I percorsi di evoluzione infrastrutturale

Fabrizio Amarilli, Project Manager, Fondazione Politecnico di Milano, ha sostanziato lo scenario: “Secondo l’Harvard Business Review, quattro driver It stanno guidando oggi la digital transformation: cloud, big data, mobile, social media. Completano il quadro due fenomeni macroeconomici: la frammentazione delle filiere produttive e la necessità di contenere i costi”.

Come impatta questo contesto sulle infrastrutture? Amarilli ha evidenziato le sfide: “A fronte del beneficio in termini di agilità, il cloud è critico sul tema dell’interoperabilità. Del resto l’esplosione dei dati impone grande capacità elaborativa e di storage. La mobility (con il Byod) richiede l’integrazione con i sistemi esistenti e genera problematiche di sicurezza / compliance. I social alimentano le difficoltà di data management. La delocalizzazione delle aziende comporta la parcellizzazione dei sistemi informativi. La riduzione dei budget obbliga a definire piani di investimento It con cadenza annuale”.

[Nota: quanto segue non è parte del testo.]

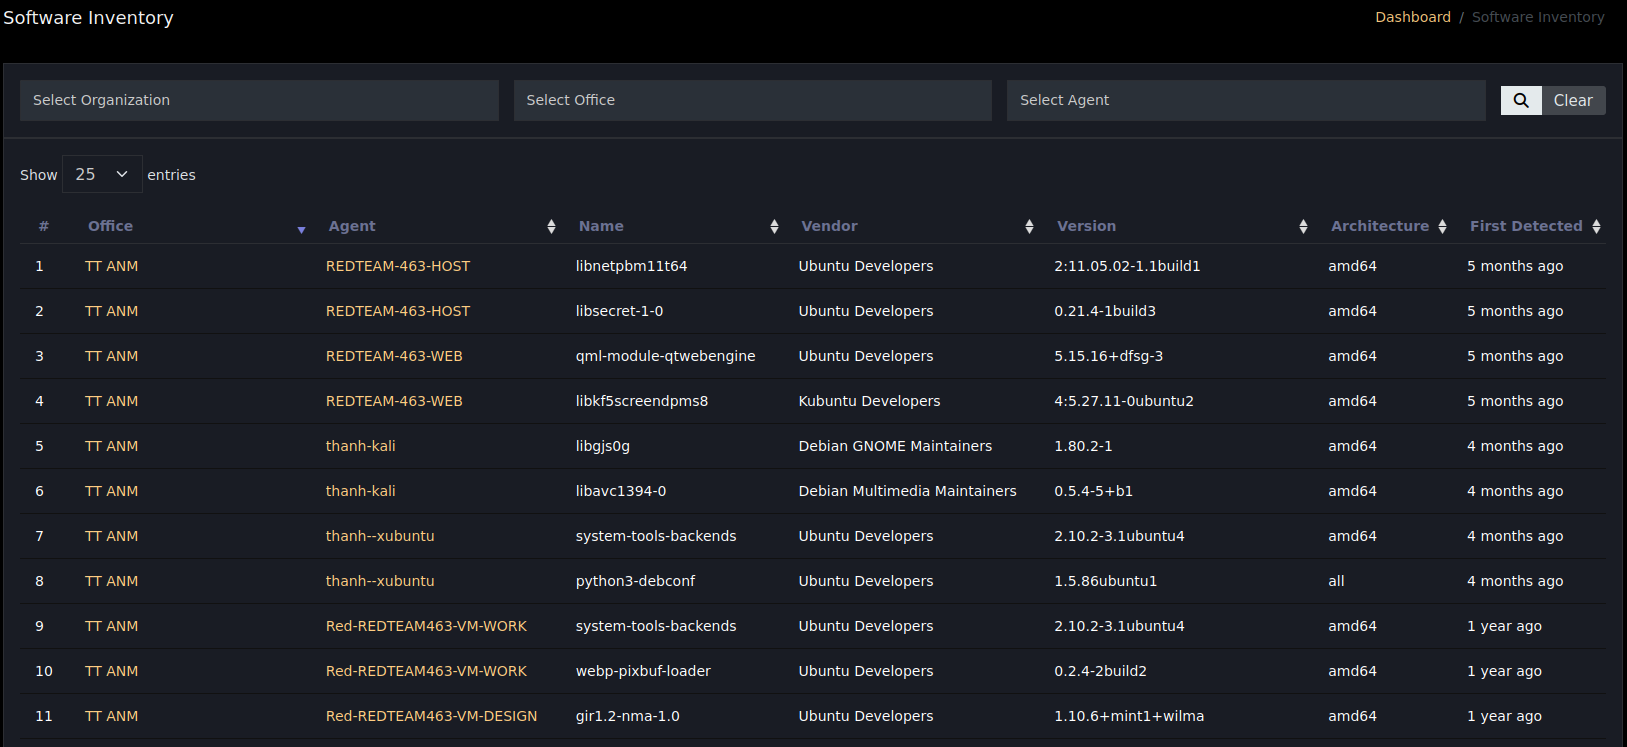Open the Select Office dropdown
The image size is (1627, 747).
752,100
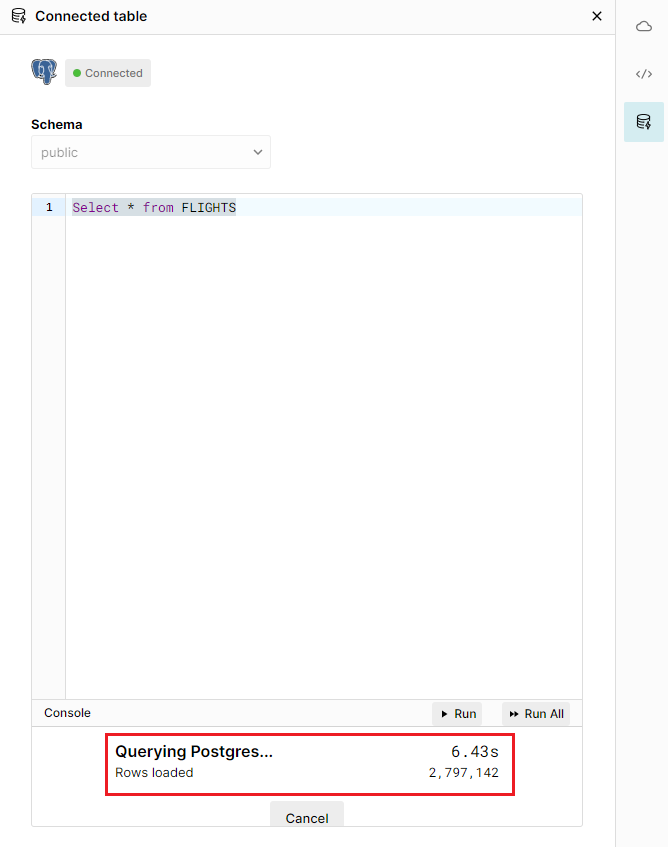This screenshot has height=847, width=668.
Task: Select line number 1 in editor gutter
Action: [48, 207]
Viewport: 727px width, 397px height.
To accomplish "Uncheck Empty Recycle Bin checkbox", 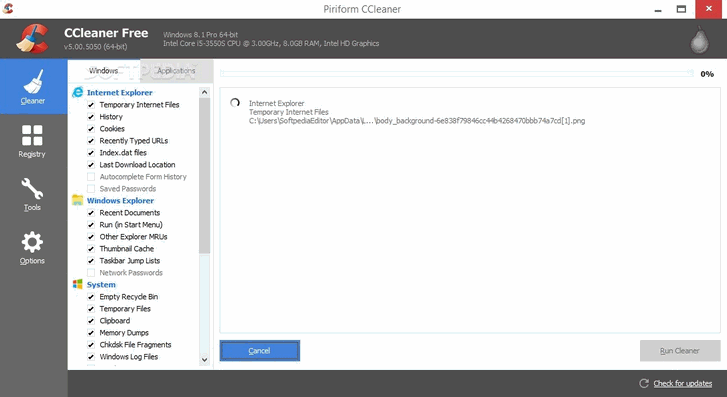I will pos(91,297).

I vantaggi delle infrastrutture convergenti, iperconvergenti e componibili – fonte: presentazione di Fabrizio Amarilli

Per Amarilli, in sintesi, la ricerca di efficienza e agilità (intesa come scalabilità e integrazione di tecnologie eterogenee) guida l’evoluzione infrastrutturale: dai sistemi legacy organizzati in silos alle soluzioni (iper)convergenti che pacchettizzano e gestiscono automaticamente le risorse (server, storage, network) fino alle recenti architetture componibili, che trasformano gli asset in nodi computazionali, aggregabili e disaggregabili via software dentro il data center e sul cloud.

Quali sono i vantaggi delle moderne soluzioni? “Migliora l'efficienza – ha puntualizzato Amarilli -: i tempi di deployment si riducono da ore / giornate a minuti / secondi; inoltre, il software permette l’auto-ottimizzazione dell’intera struttura, riducendo il costo del personale”. Le sfide nel refreshment infrastrutturale, invece, risiedono in: bilanciamento tra necessità di innovare e salvaguardare l’esistente; integrare architetture nuove e tradizionali; trovare la combinazione conveniente di cloud ibrido.

Le risposte ai dubbi delle aziende

L'evoluzione delle infrastrutture – fonte: presentazione di Fabio Tognon

Dopo la relazione di Fabio Tognon, Country Manager – Server Division, Hewlett Packard Enterprise Italia, che ha presentato la soluzione componibile Synergy, le domande del pubblico pervenute in redazione hanno aperto una discussione animata. Ecco alcune delle tematiche emerse:

  • La composable architecture richiede nuove competenze? “Il software OneView che orchestra l’infrastruttura – ha spiegato Fabio Tognon, Country Manager – Server Division, Hpe Italia – è lo stesso che gira sui nostri server ProLiant, non è una novità. Inoltre, le componenti tecnologiche (server, storage…) sono comuni ai sistemi tradizionali. Le competenze piuttosto vanno sviluppate sul fronte dell’integrazione: grazie alle Unified Api, Synergy, infatti, si interfaccia con il mondo cloud, DevOps, It Ops e facility; bisogna sapere sfruttare queste potenzialità per massimizzare i benefici di efficienza derivanti dalla soluzione”.
  • Come è possibile migliorare la gestione delle facility? “Synergy – ha ribadito Tognon – rende programmabile l’infrastruttura a qualsiasi livello. Connettendosi alle componenti di facility (Emerson, Schneider Electric o altri), si ottiene un controllo granulare sull’alimentazione o sul condizionamento, con la possibilità per esempio di regolare la potenza assorbita. Aumentare la governance sull’infrastruttura significa affinare il controllo economico”.
  • C’è il rischio di lock-In? “La composable architecture – ha dichiarato Tognon – non deve essere totalizzante né il punto di arrivo mandatorio, ma convivere con altri modelli infrastrutturali [vedi articolo “Hpe Synergy, guardiamo dentro l’infrastruttura componibile” ndr]. Va applicata dove conviene, per questo consiglio di partire con progetti pilota su aree circoscritte. La soluzione, inoltre, è stata concepita in partnership con moltissimi player da Microsoft a Red Hat a Invidia: è aperta e non vincolante nella logica di base”.